Austin McCool Austin McCool - 6 months ago 3
SQL Question

SQL - Group rows by date ranges with contiguous values in row

Note: I have seen the answers for
SQL Group by Date Range and
Group rows by contiguous date ranges for groups of values and both mention the use of row_number(). I have not been able to figure this one out even with the help of these answers, and I've finally caved in and come here for help after a full day of contemplation and research.
EDIT: Now that I understand Gordon Linoff's answer, I realize how similar my question was to the others I linked and apologize for the near-duplicate post simply because I didn't understand the answers.

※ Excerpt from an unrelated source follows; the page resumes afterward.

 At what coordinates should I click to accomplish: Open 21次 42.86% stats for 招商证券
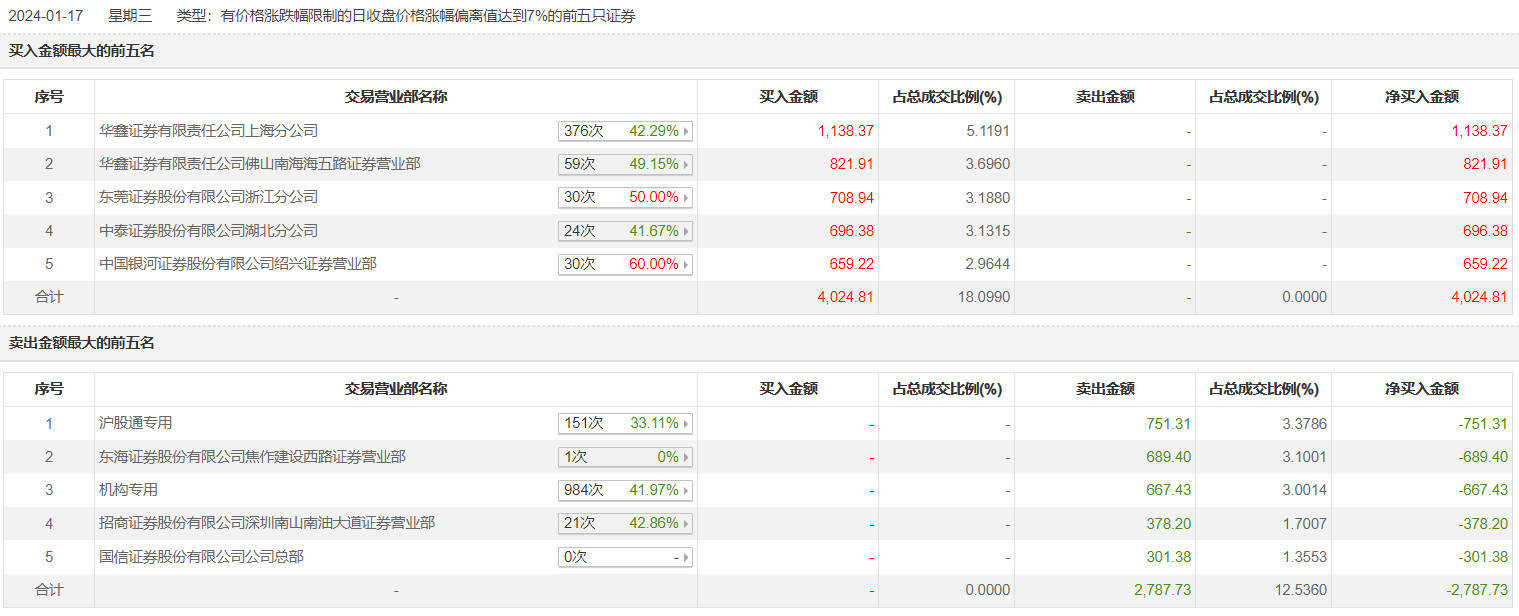625,524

I have an input table containing a history of "results" of an inquiry into a client, which is consolidated into a view by the most recent result for each month of each year. The view looks (schematically) like this:

client_id | month | year | result
1 2 2016 Y
2 3 2016 N
1 4 2016 Y
1 5 2016 N
2 4 2016 N

and so I am trying to output a result view like this:

client_id | start_month | start_year | end_month | end_year | result
1 2 2016 3 2016 Y
2 3 2016 (NULL) (NULL) N
1 5 2016 (NULL) (NULL) N

Reasons why I am struggling:

  1. Most explanations of row_number() and how it applies here aren't getting through to me

  2. I am working with, rather than date values, columns derived from month-year type inquires originally created in another view from DATEPART() calls, and as this is SQL 2008, I can't turn these back into dates (like 4-1-2016 instead of 4,2016) easily with DATEFROMPARTS()

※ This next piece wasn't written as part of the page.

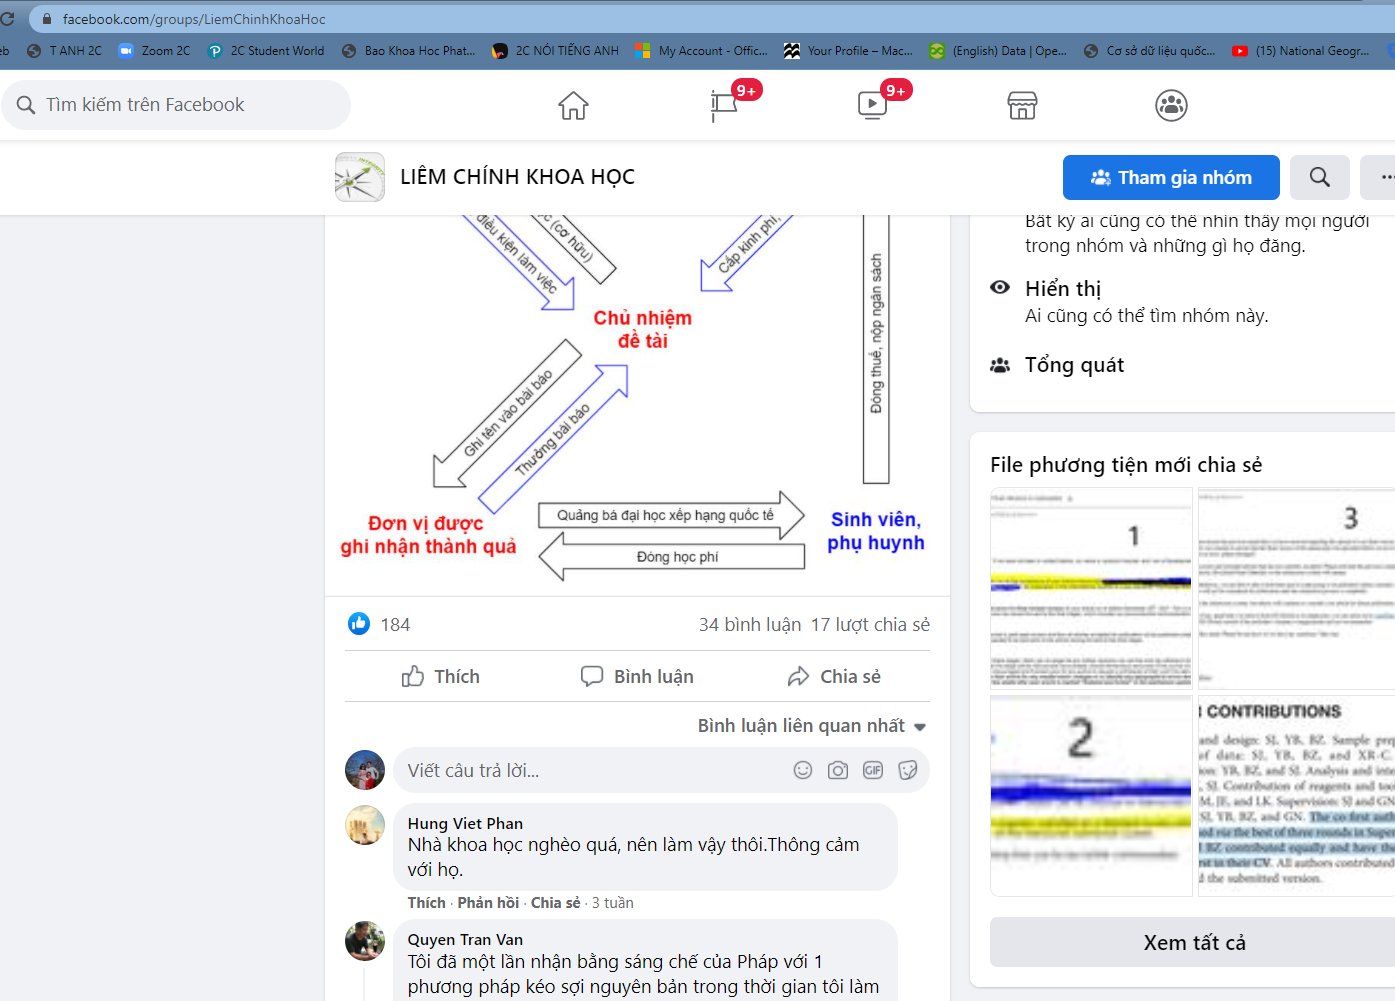Share the post via 'Chia sẻ'

[x=834, y=677]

Your data is exactly the same as the data in the other questions -- except for the fact that the values are split into two columns.

To understand what is happening, start with this query:

select t.*,
       row_number() over (partition by client_id order by start_year, start_month) as seqnum_client,
       (start_year * 12 + start_month) as month_counter
from t
order by client_id, start_year, start_Month;

Then take the difference of the last two columns. You will note that these are constant for contiguous periods of time. That becomes the grouping key.

I'll leave you with this version:

select client_id,
       min(start_year * 100 + start_month) as start_yyyymm,
       max(start_year * 100 + start_month) as end_yyyymm,
       max(result) as result
from (select t.*,
           row_number() over (partition by client_id order by start_year, start_month) as seqnum_client,
           (start_year * 12 + start_month as month_counter
     from t
    ) t
group by client_id, (seqnum_client - month_counter)
order by client_id, max(seqnum_client);

Note: I'm not sure about the exactly logic for Result, but max() returns the values in the question.